Si hubiera un estallido zombi, no sería como en las películas. No habría un apocalipsis, no sería el fin de la vida civilizada en la Tierra. Seguramente sí en Barcelona. El resto de poblaciones de Catalunya nos uniríamos para asegurarnos de que la vida en la capital queda extinguida, y por fin poder montar una sociedad donde el transporte público funciona hacia todas partes y nadie muere intoxicado por el sombrero de caspa radiactiva que corona la ciudad condal.

Un apocalipsis zombi no sería como en las películas por la sencilla razón de que la idea de comunidad, e incluso el Estado, pervivirían. Un brote de virus zombi es controlable si los humanos se coordinan: tienen más recursos materiales, son más inteligentes y se comunican de forma más fluida. Teniendo internet, es difícil que se produjeran las horas de incertidumbre posteriores a los primeros casos, las que facilitan que la plaga se extienda de manera irremediable. Los humanos tienen el instinto de cooperar y protegerse los unos a los otros. Los zombis, a pesar de ser una masa uniforme, se guían por el individualista pensamiento de dar un mordisco tras otro.

Europa sigue de pie después de varias pestes y dos guerras mundiales. Los países meridionales del continente sufrimos/estamos sufriendo una crisis económica bestial. Somos más pobres, pero los vínculos comunitarios hicieron que no lo fuéramos más. Ni siquiera el terrible, contagioso y mortal Ébola ha aniquilado los países africanos en los que aparece. Si creemos que un apocalipsis zombi, una catástrofe climática o la tercera-guerra-mundial-sempre-a-punto-de-estallar acabarían con nosotros es porque quien crea las historias de zombis y desastres es incapaz de imaginar otro futuro posible. Nos hemos creído tanto la condición póstuma que nos hemos convertido ya en muertos vivientes.
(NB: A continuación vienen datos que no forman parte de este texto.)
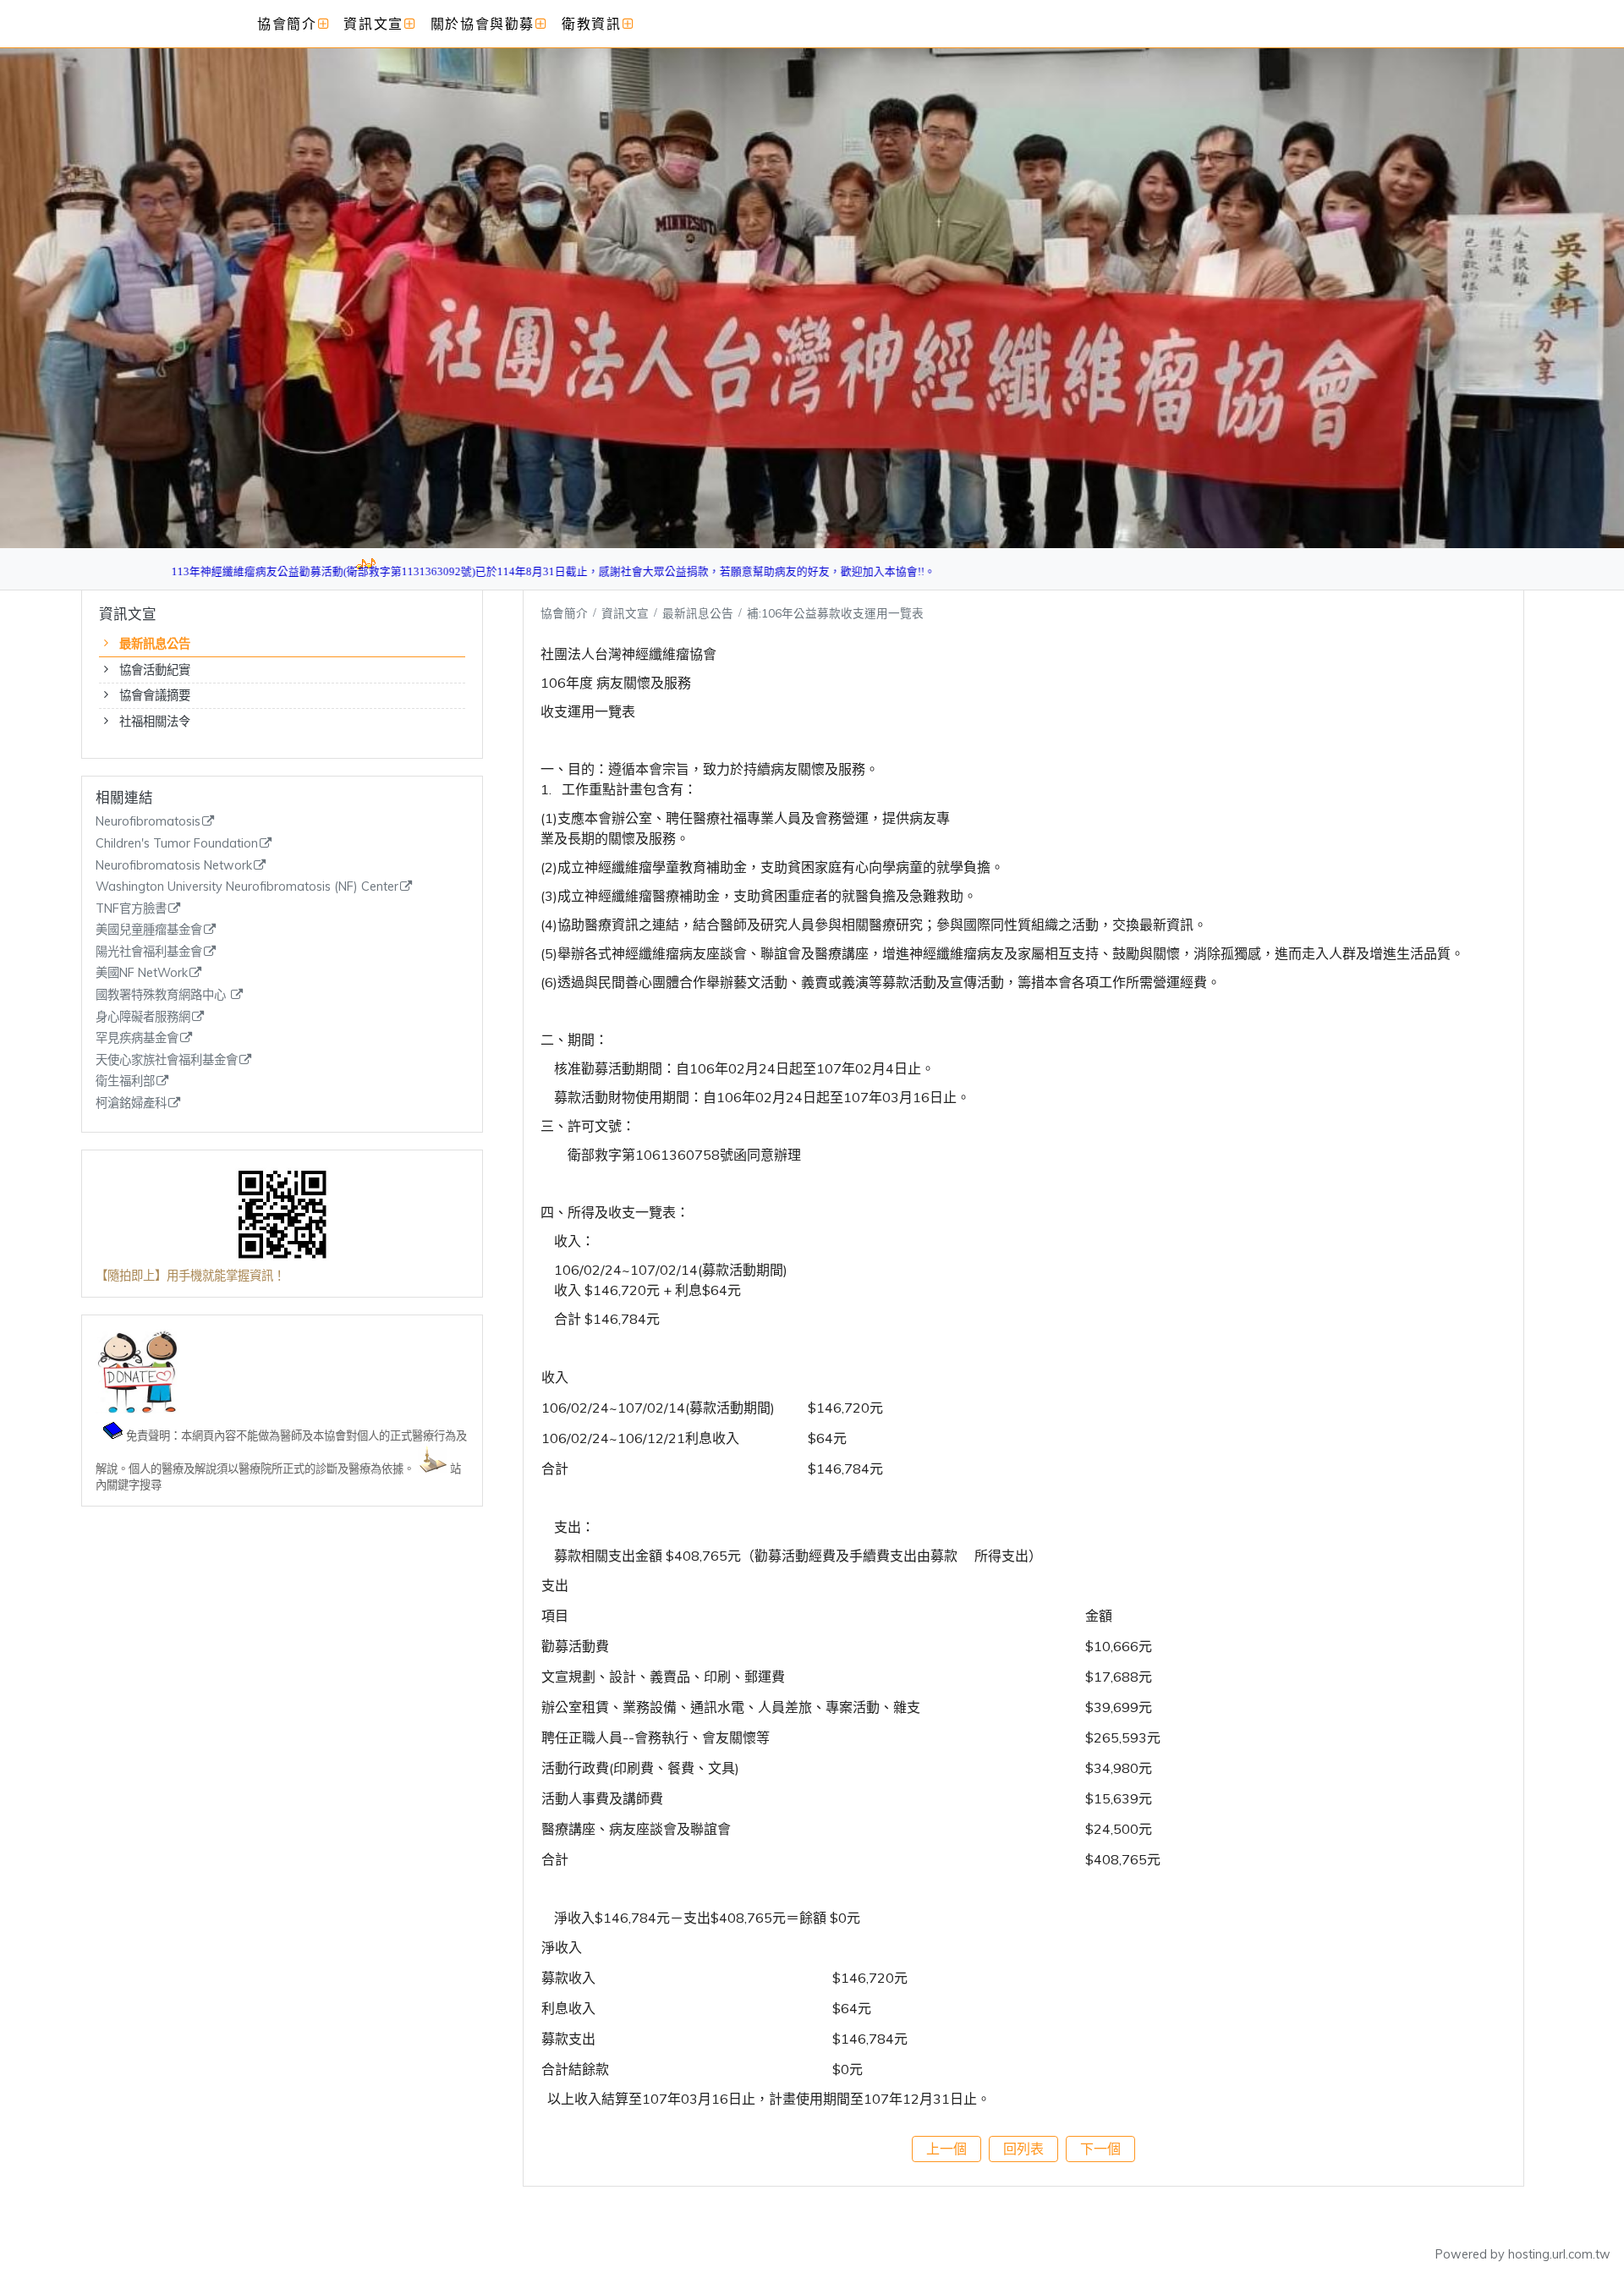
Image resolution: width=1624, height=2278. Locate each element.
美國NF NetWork (142, 973)
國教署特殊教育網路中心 (162, 995)
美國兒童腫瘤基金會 (149, 930)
La introspección es necesaria, la empatía y la identificación también. Pero hacen falta historias que las canalicen hacia proyectos comunitarios emancipadores

Douglas Rushkoff lo escribía hace un par de semanas en Ctxt y Carla Rovira lo narraba actualizando el mito de Fausto en la obra Posaré el meu cor en una safata: las élites económicas y tecnológicas han renunciado a gestionar los crecientes problemas ecológicos y la lucha de clases. Tan sólo pretenden zafarse. Marchándose del planeta, creando burbujas de bienestar. Elysium, Alita, Los juegos del hambre... Rushkoff se lo miraba con ironía: si los patrones que le piden consejo sobre el futuro de la humanidad están tan preocupados por el inevitable alzamiento de los trabajadores, quizás en lugar de huir a Marte podrían garantizar los derechos laborales y redistribuir la riqueza.
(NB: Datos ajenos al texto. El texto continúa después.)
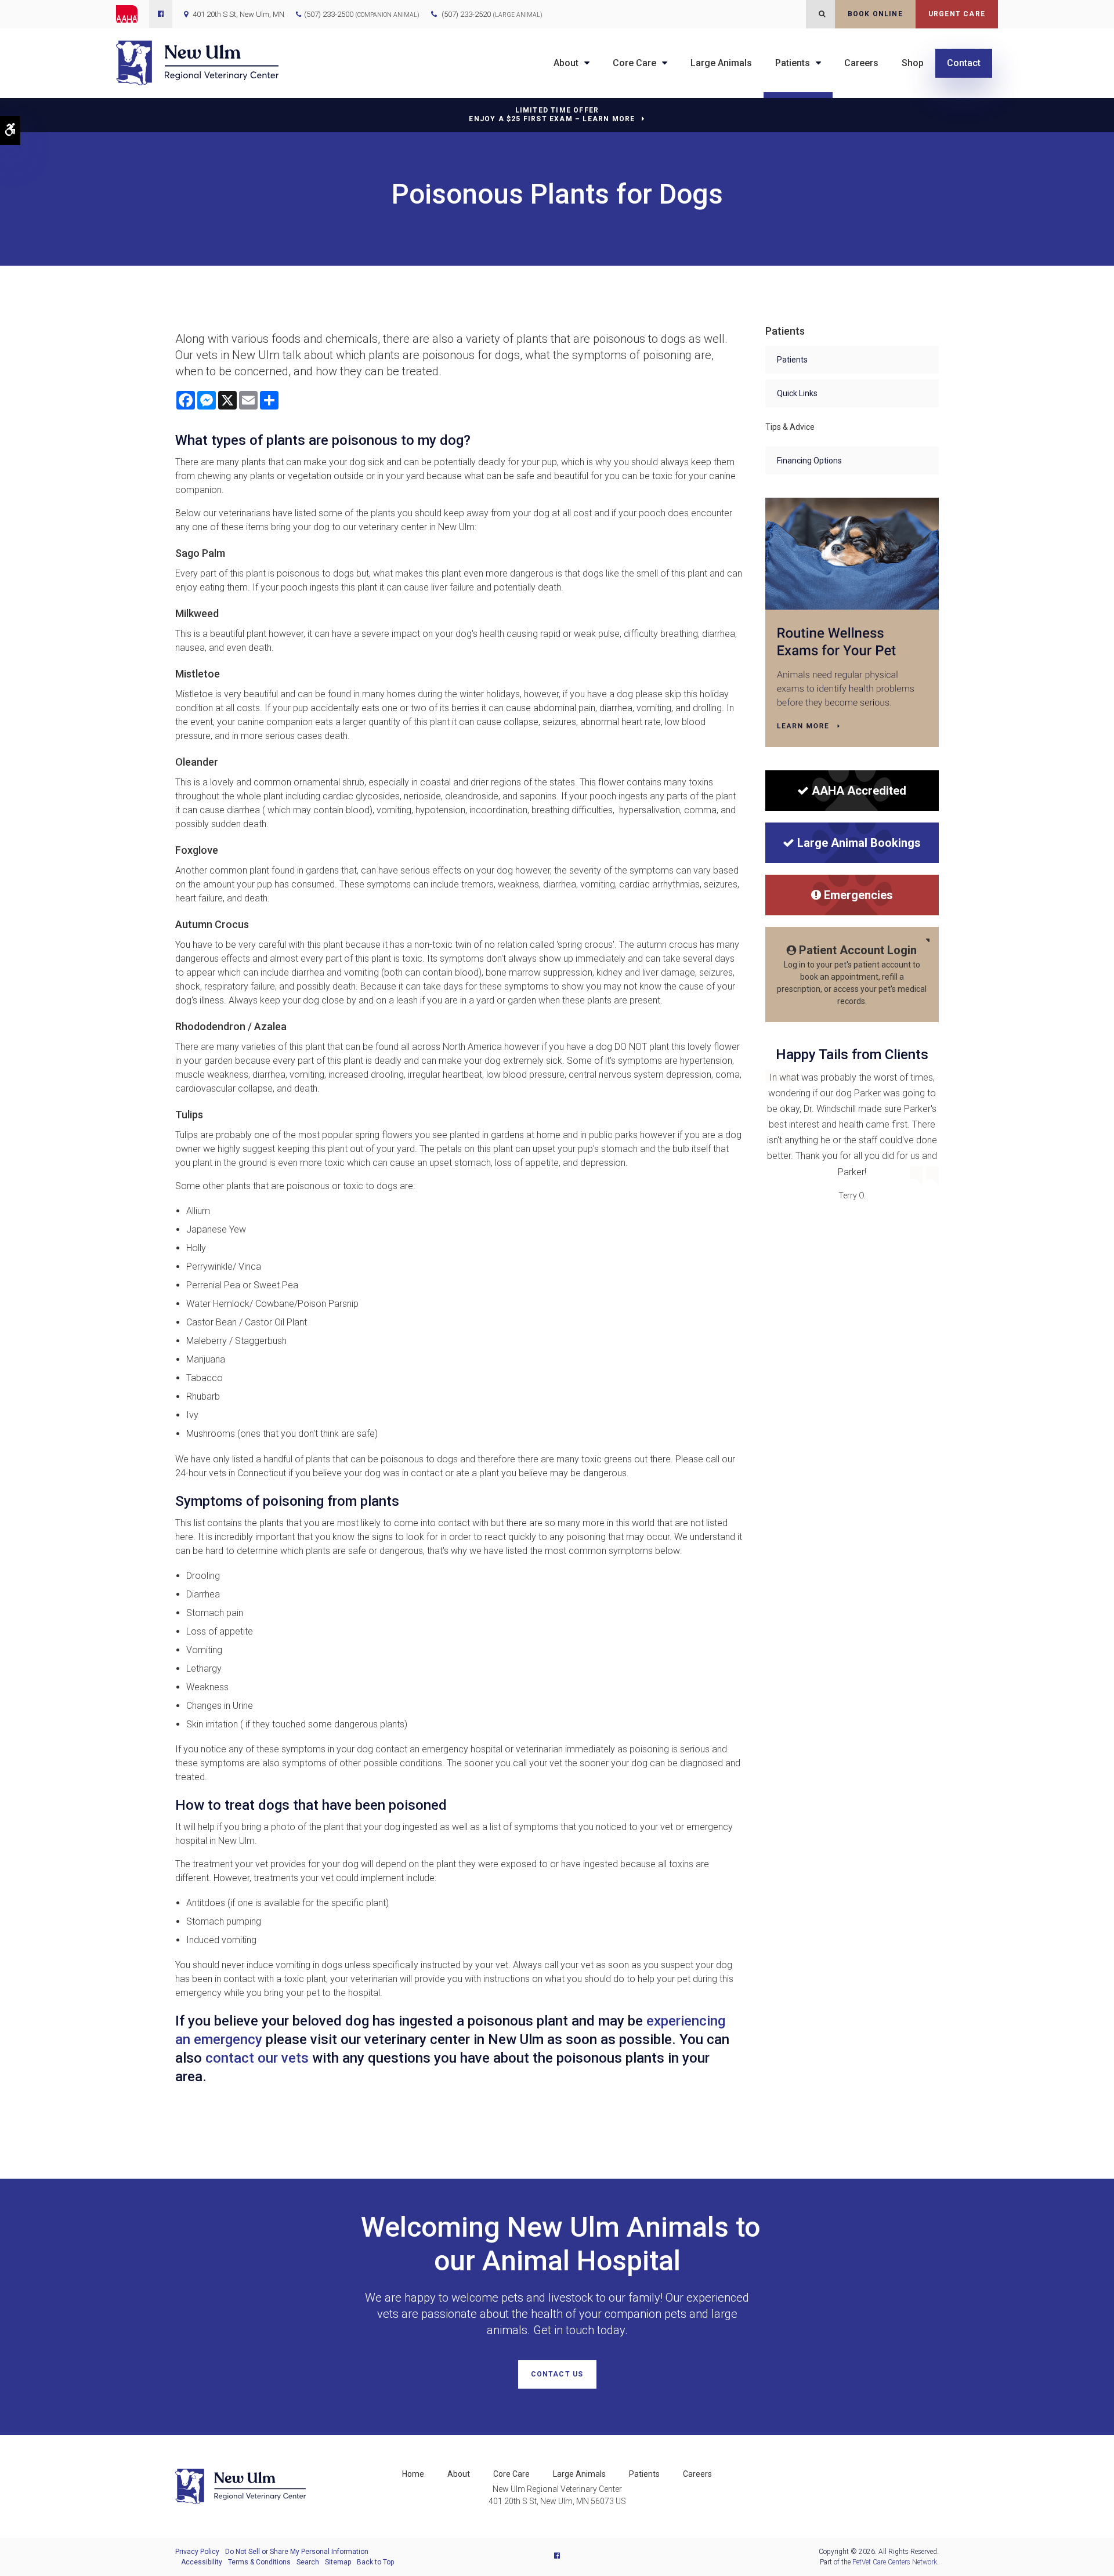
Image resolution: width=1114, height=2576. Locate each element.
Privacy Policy (197, 2552)
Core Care (634, 62)
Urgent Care (956, 14)
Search (307, 2562)
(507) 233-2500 (328, 14)
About (566, 62)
La intelectualidad tiene que imaginar formas vivibles de habitar el mañana. Como explicaba Layla Martínez en Climática, las distopías ecológicas han sensibilizado de los estragos del calentamiento global, pero la excesiva repetición ha acabado por generar un estado de impotencia y desánimo. La crítica se ha extendido a ciertas novelas de ciencia-ficción y fantasía feminista. Textos célebres como El cuento de la criada imaginan futuros no mejores, sino peores, para las mujeres. Tengo la manía de asociar la desesperanza creativa con el auge de la autoficción. Satisface el ansia de nuevas voces que crece a medida que la mirada del hombre blanco nos es insuficiente para entender el mundo, y por el anhelo de conexión emocional en un momento de vidas precarias marcadas por la fluidez relacional. La introspección es necesaria, la empatía y la identificación también. Pero hacen falta historias que las canalicen hacia proyectos comunitarios emancipadores.

Uno de los maestros de la ciencia-ficción, Ursula K. Le Guin, animaba a los autores a imaginar sociedades alternativas al capitalismo. Ella lo hizo. También se atrevió a repensar las fronteras de los géneros, aunque la lengua le hiciera una jugarreta y acabara retratando una sociedad que, en nuestra cabeza, al traducir la gramática y el léxico, aparecía llena de señores que hacían cosas de señoras: "El Rey está embarazado". Le Guin fue valiente. Nnedi Okorafor, con la saga afrofuturista Binti, también.

Una sociedad con zombis no sería tan catastrófica. Para mí, sí. Duraría dos días. El primero, me convertiría en una muerta viviente. El segundo, me matarían los humanos.